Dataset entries
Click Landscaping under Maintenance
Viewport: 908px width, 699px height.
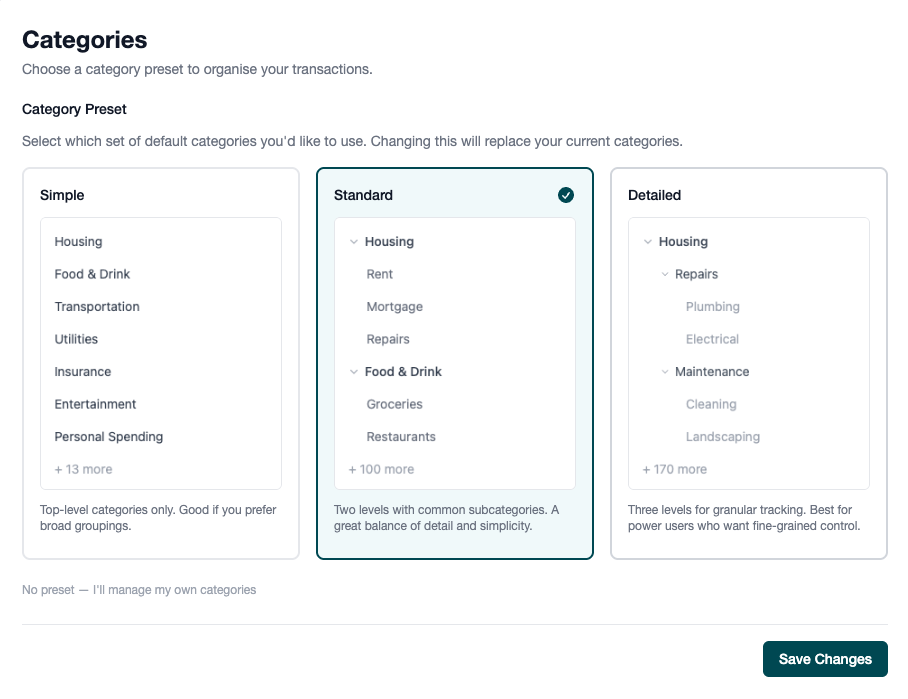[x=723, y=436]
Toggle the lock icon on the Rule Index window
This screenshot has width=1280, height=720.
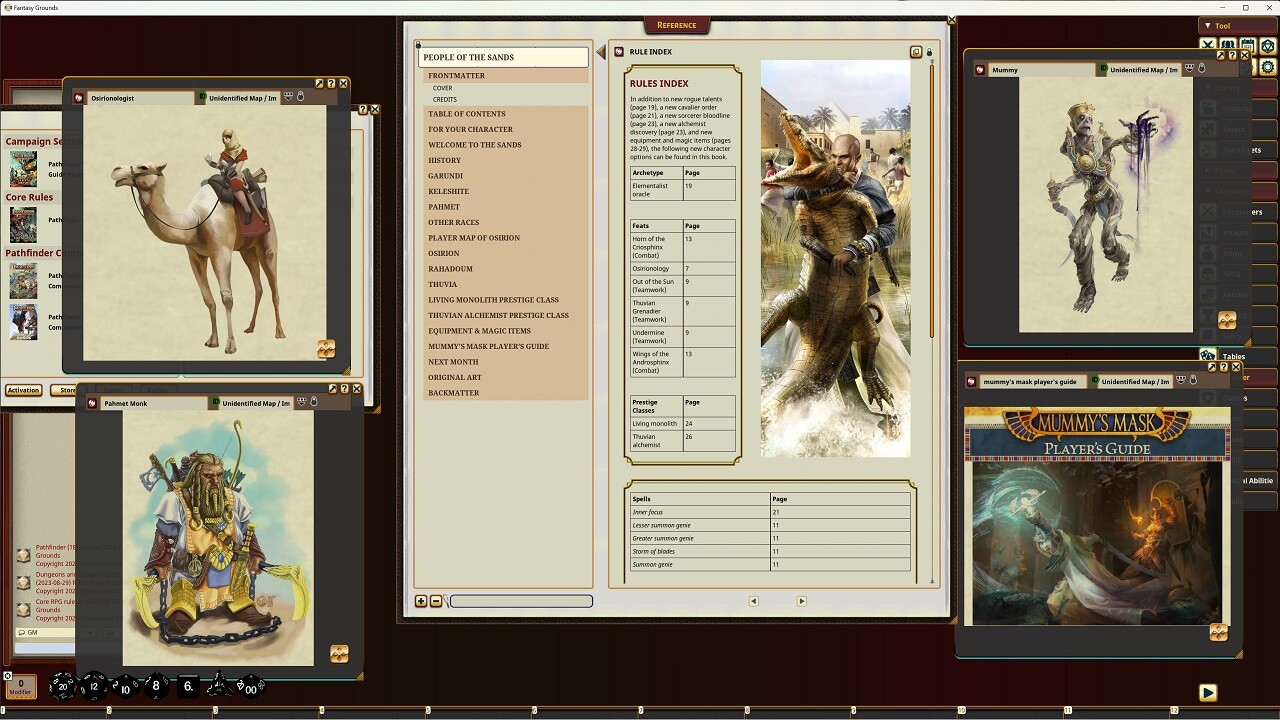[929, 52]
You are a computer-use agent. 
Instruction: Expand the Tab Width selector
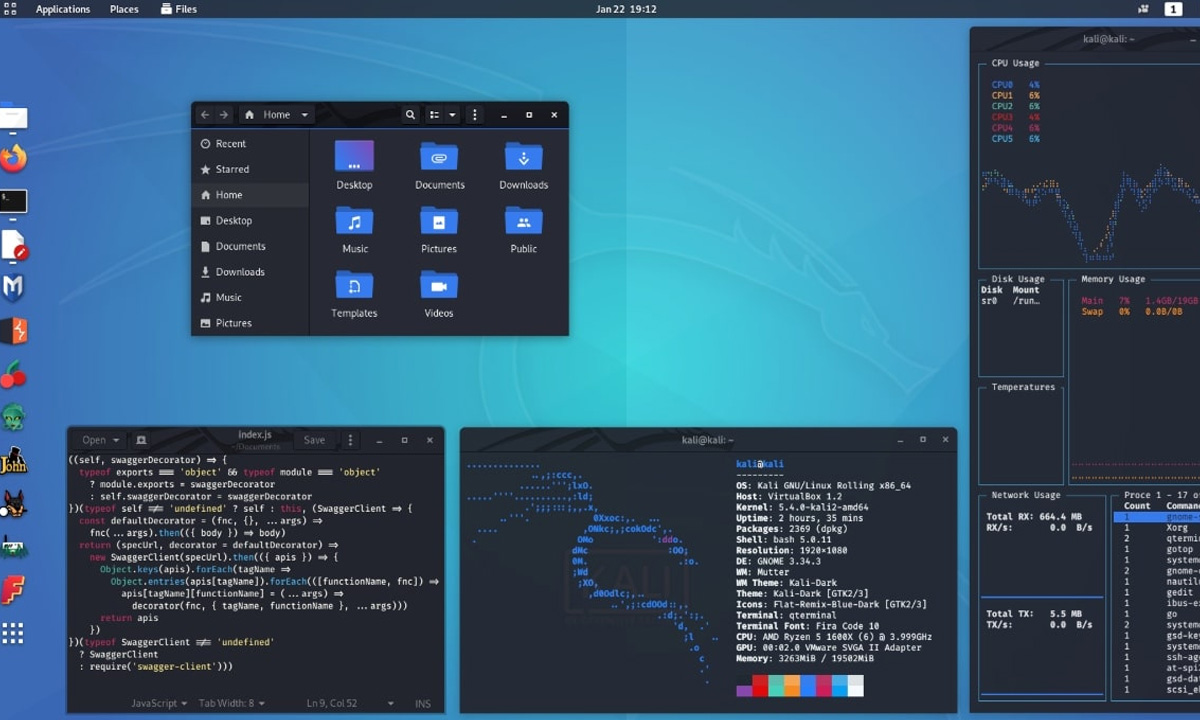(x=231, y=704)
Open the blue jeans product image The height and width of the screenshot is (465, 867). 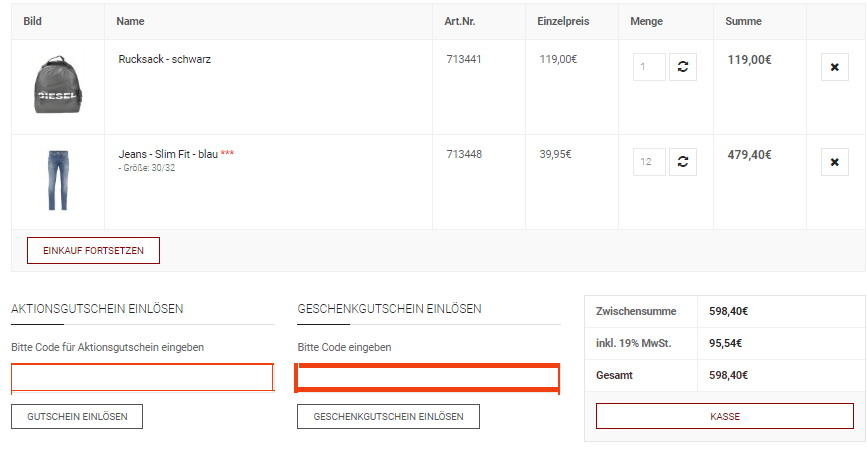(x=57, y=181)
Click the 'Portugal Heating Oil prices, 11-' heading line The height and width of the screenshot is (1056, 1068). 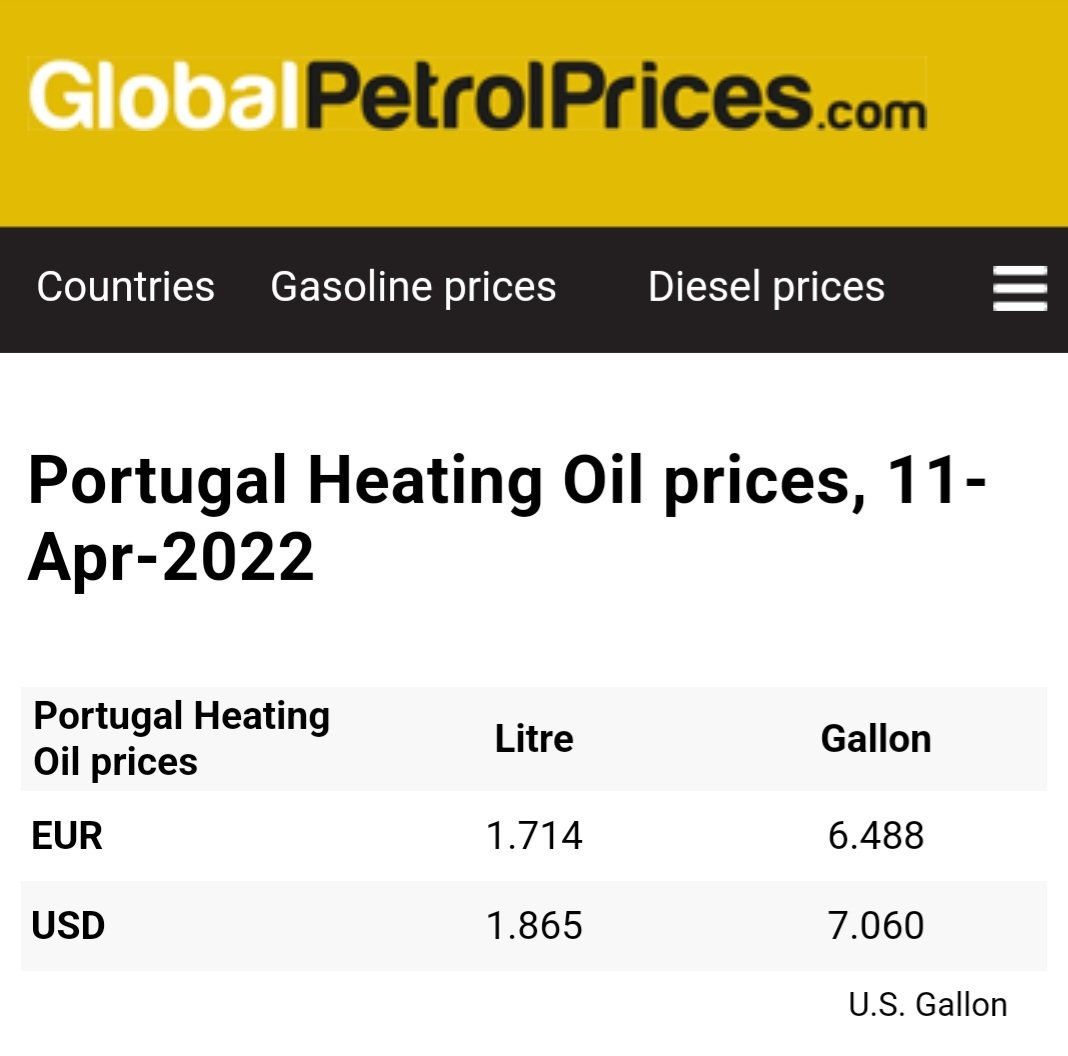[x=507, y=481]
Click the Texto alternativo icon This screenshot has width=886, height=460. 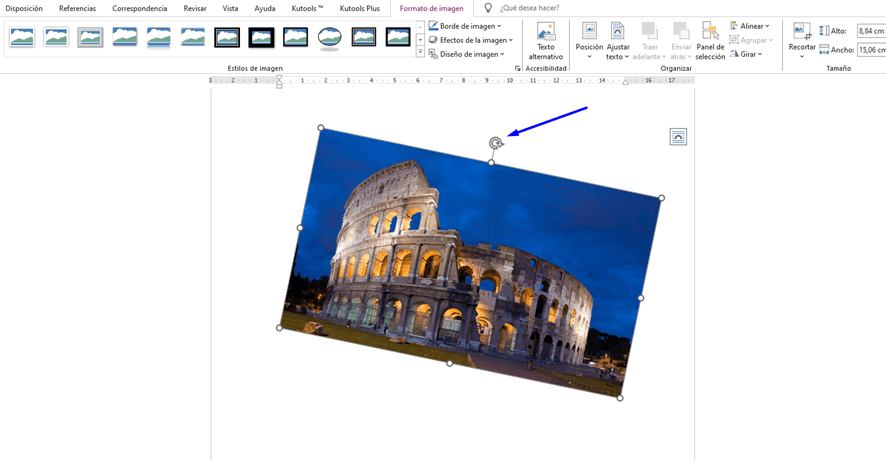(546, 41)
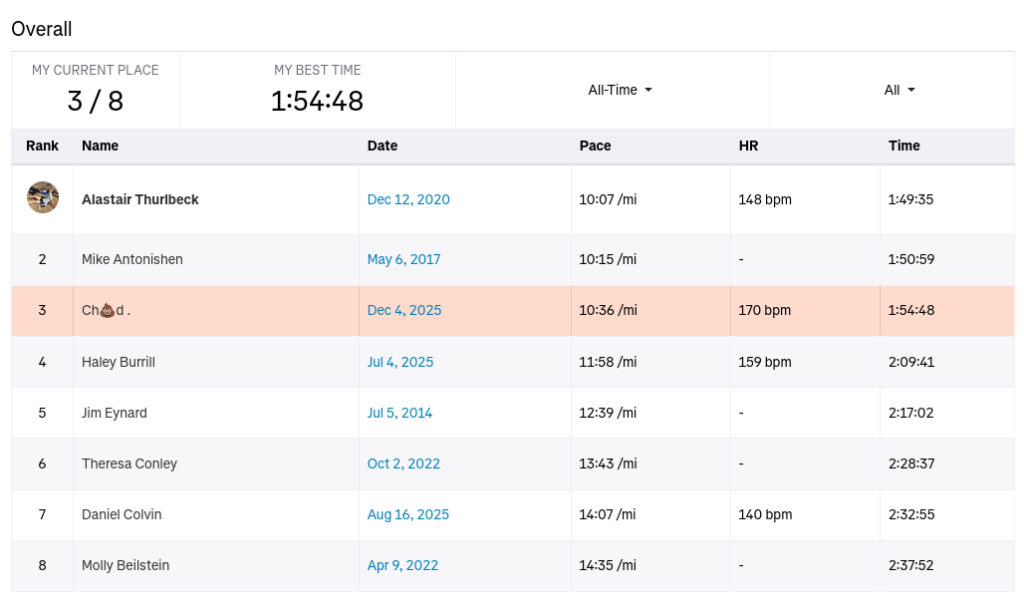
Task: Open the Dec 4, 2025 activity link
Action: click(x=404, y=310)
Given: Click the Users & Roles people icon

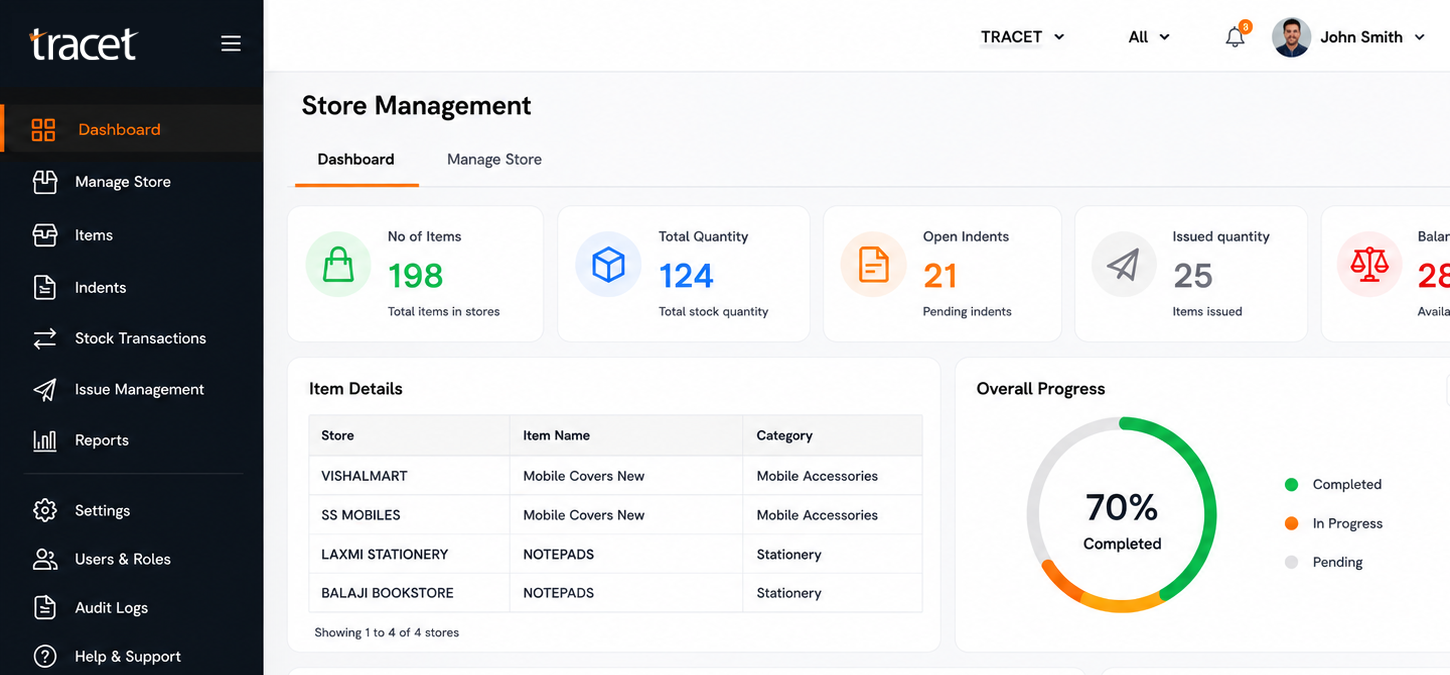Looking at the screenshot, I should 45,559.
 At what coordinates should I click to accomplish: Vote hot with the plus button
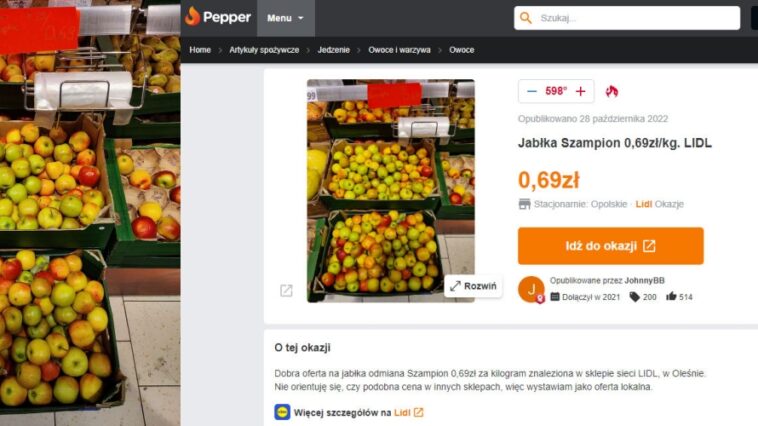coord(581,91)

## WORK REQUIRED
Exactly restate the lines from the one holding "At what coordinates" to the final line of the records above, including both and excluding pictures.

## ANSWER BELOW
 At what coordinates should I click to accomplish: Vote hot with the plus button
coord(581,91)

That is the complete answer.